Blessed is the King who comes in the name of the Lord! Peace in heaven and glory in the highest! (Luke 19:38)
On Sunday of Holy Week, Jesus entered Jerusalem on a colt, the foal of a donkey, in fulfillment of the Old Testament prophetic word (Zech. 9:9-12). This unique day will be called Palm Sunday in the Christian calendar and is often referred to by commentators as Jesus’s triumphal entry (Matt. 21:1-11; Mark 11:1-1). Archbishop Craig Bates of the Charismatic Episcopal Church wrote, “The triumph however is not because the crowds declared Him King but because He was to take upon Himself the sin and suffering of the people and win the victory when God raised Him from the dead.” Jesus’s entry was a triumph not because all of Jerusalem turned out for the parade giving him the red carpet treatment, but because his death and resurrection in Jerusalem would defeat our greatest foes: sin, death, and the devil.
On that fateful day, and during the coming week, the inhabitants of Jerusalem would face a choice: demand that Jesus be Israel’s earthly king elevating the country to renewed worldly glory, or repent recognizing that their real problem was a heart problem. Israel’s real need was not deliverance from the Roman oppression, but a deliverance from themselves. Their selfishness, sin, and pride were bringing about the destruction of Israel’s life in God, not the hated Romans. The resurrection of Israel’s glory under King David and Solomon would not bring salvation, only the work of the Holy Spirit could restore Israel’s hope in God (Ezek. 36:26-27).
Holy Week reminds us once again that our problem is not others’ sins, weaknesses, and frailties. Our biggest problem is us and only by turning to Jesus can our lives be transformed.
We must recognize that our essential problem is not our parents, our economic background, our upbringing, our circumstances, our bosses, etc. No, our greatest problem is us that great trinity of me, myself, and I. Our selfishness, our self-absorption, our self-concern, and our self-conceit reap utter destruction. Sin is selfishness evidenced through our willful thoughts, words, or actions involving a choice in which we consider ourselves more important than God or anyone else. The foundation of sin is our selfishness.

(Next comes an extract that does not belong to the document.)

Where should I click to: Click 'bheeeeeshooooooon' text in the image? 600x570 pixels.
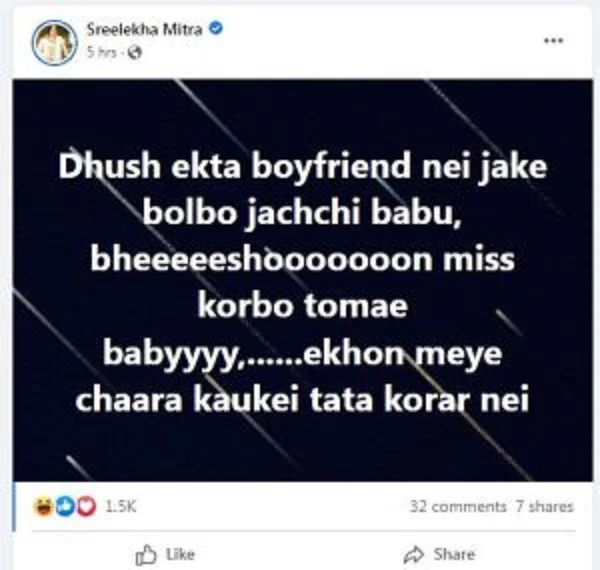(x=261, y=260)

Jesus rode that colt over the Mount of Olives into Jerusalem to die on the Cross. He died so that we might be freed from ourselves (2 Cor. 5:14-15; Phil. 2:5-11). He came to conquer our deepest need: selfish, greedy, and prideful hearts. Jesus’s death on the cross transforms our lives: he bears our sin, shame, and guilt away.
The Palm Sunday choice:
1. Do we want a Jesus who comes to fix our problems or do we want a Saviour to change our hearts? Hosanna, save us (v. 10). What we need most is not a deliverance from our circumstances (i.e., enemies, problems, relationships, etc.), but a salvation from ourselves (i.e., our selfishness, pride, demands, etc.) We tend to play the victim when what we need is repentance and a change of heart.
2. Do we worship Jesus even when the crowd does not understand? We live in a secular culture that is becoming increasingly hostile to the Gospel, our culture wants to make Jesus into a postmodern, super-tolerant, pluralistic image of themselves. What happens when Jesus demands to be Lord, when he declares himself to be the exclusive savior of the world, what happens when he bids us to come and die to ourselves and follow him?

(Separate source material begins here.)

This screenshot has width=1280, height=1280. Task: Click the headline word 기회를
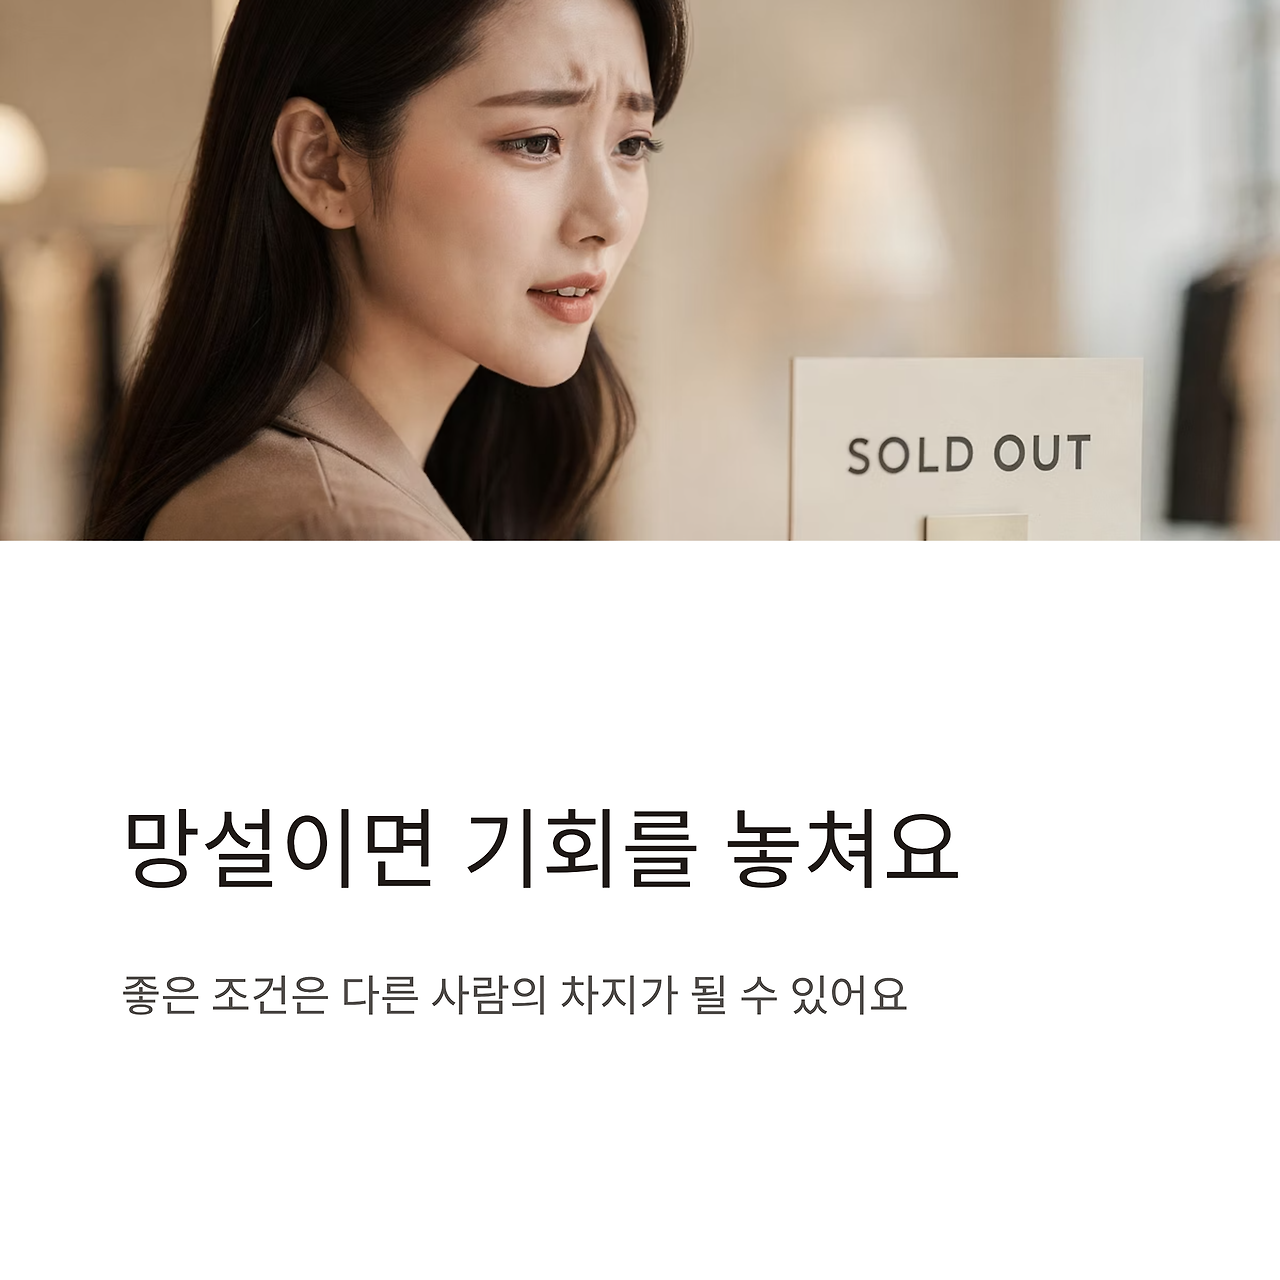580,849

3. Will we only follow Jesus when life is going well? Where will we be on Good Friday when it seems that all that Jesus has taught and said is evaporating before our eyes? Will we trust him even when our world is crashing down around us? Will we trust his words and promises that death will not hold him down?

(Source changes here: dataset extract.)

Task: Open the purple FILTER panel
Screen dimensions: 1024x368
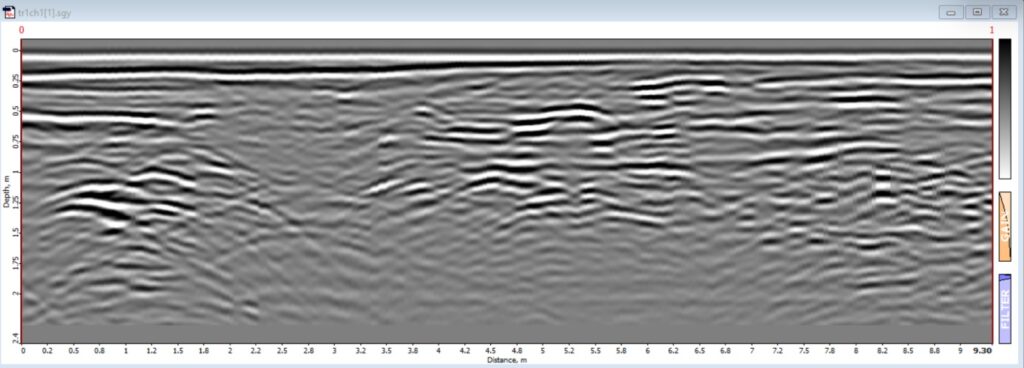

4. Do we understand that political fights will not fulfill our deepest needs? Our culture needs hearts transformed by the Gospel to value Biblical marriage, Christian sexual morality, and religious freedom.
Conclusion: Will we accept the challenge? Allow Jesus to be the Lord of our lives or go the way of the offended, angry world. The same world of expectation, resentment, and fear that placed Jesus on the Cross.
Jesus went to Jerusalem to announce the Good News to the people of that city. And Jesus knew that he was going to put a choice before them: Will you be my disciple, or will you be my executioner? There is no middle ground here. Jesus went to Jerusalem to put people in a situation where they had to say yes or no. That is the great drama of Jesus’ passion: He had to wait upon how people were going to respond.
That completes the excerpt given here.